Problem to work on:
Can you reproduce, word for word, the part of the virtual conference tips post starting with "As part of a" and going on through "aware of them."?

Text block:
################

As part of a panel on planning and strategy for virtual conferences at the IAEE Mid-Year Meeting, I drew upon the “20 Tips for Successful Virtual Conferences” piece that Celisa put together for our The Virtual Events Report and and as a complement to other resources in our Virtual Events Resource Center. That got me thinking that we really need to highlight the free resources we have on the site from time to time, just to make sure that people are aware of them.
So, to that end, here are a dozen of the tips from Celisa’s piece. (We also extracted these for inclusion in ASAE’s 199 Ways to Enhance Learning Experiences.)
1. Be clear on the business issue you’re trying to address—and make sure a virtual conference can help
Are you looking to cut costs? Make money? Reach new audiences? Reduce wear and tear on the environment? Respond to member demand for more education? Whatever it is, clearly state the business issue, so you can determine whether a virtual conference is an appropriate solution—even if virtual conferences are usually cheaper than place-based conferences, they aren’t cheap, and you don’t want to undertake one lightly.
2. Take advantage of going virtual
Try to benefit from the unique opportunities offered by going virtual. Can you get that keynoter you couldn’t get before because she didn’t want to come to Chicago in January but who just might agree if she can deliver from her own desk? Can you target content to segments (young professionals, non-native English speakers, etc.) who can’t or don’t come to your live events? Can you provide more polished sessions and cut down on stress by simulating live delivery (i.e., pre-recording sessions but offering live Q&A)? Can you rebroadcast sessions for different geographies and time zones with live Q&A for each?

################

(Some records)
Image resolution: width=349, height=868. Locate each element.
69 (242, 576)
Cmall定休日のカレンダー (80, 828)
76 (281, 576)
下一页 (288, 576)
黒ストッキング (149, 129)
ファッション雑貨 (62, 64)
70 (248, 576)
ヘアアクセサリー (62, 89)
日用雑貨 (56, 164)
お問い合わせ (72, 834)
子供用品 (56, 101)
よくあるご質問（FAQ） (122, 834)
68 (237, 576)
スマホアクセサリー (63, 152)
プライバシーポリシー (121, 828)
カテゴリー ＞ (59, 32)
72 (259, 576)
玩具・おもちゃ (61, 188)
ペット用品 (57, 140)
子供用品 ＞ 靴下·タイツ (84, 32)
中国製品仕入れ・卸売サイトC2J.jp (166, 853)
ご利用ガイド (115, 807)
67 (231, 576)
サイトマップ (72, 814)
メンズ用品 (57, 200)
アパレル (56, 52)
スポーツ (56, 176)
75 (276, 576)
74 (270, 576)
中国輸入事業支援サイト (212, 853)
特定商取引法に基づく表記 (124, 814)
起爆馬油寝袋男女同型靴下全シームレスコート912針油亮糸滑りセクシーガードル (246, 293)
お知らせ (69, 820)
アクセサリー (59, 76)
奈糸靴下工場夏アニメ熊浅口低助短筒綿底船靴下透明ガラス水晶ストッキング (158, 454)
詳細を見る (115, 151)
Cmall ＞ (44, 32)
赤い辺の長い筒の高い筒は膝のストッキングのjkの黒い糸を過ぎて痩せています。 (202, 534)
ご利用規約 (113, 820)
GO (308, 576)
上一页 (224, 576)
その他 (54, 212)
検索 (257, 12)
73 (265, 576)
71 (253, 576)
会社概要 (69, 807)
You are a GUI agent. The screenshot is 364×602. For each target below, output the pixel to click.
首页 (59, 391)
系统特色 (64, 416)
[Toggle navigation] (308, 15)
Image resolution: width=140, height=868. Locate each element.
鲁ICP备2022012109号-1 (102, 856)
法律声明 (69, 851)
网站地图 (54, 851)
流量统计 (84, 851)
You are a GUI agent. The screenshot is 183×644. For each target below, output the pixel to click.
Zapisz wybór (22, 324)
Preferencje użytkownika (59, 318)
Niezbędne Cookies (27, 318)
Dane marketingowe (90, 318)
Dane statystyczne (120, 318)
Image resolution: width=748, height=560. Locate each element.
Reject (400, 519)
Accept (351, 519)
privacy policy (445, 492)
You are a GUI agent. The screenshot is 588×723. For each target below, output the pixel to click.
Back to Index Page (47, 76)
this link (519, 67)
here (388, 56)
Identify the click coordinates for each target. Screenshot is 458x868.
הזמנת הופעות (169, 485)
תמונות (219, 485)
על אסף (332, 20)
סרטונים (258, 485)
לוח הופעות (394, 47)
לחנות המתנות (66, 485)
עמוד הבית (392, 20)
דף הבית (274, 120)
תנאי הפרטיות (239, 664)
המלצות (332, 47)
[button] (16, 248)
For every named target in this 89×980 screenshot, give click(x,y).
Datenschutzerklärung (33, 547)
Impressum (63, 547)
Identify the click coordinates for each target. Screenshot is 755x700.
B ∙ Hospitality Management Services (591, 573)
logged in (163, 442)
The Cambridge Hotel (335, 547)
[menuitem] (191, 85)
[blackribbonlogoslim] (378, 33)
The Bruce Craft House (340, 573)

################

Task output:
As part of a panel on planning and strategy for virtual conferences at the IAEE Mid-Year Meeting, I drew upon the “20 Tips for Successful Virtual Conferences” piece that Celisa put together for our The Virtual Events Report and and as a complement to other resources in our Virtual Events Resource Center. That got me thinking that we really need to highlight the free resources we have on the site from time to time, just to make sure that people are aware of them.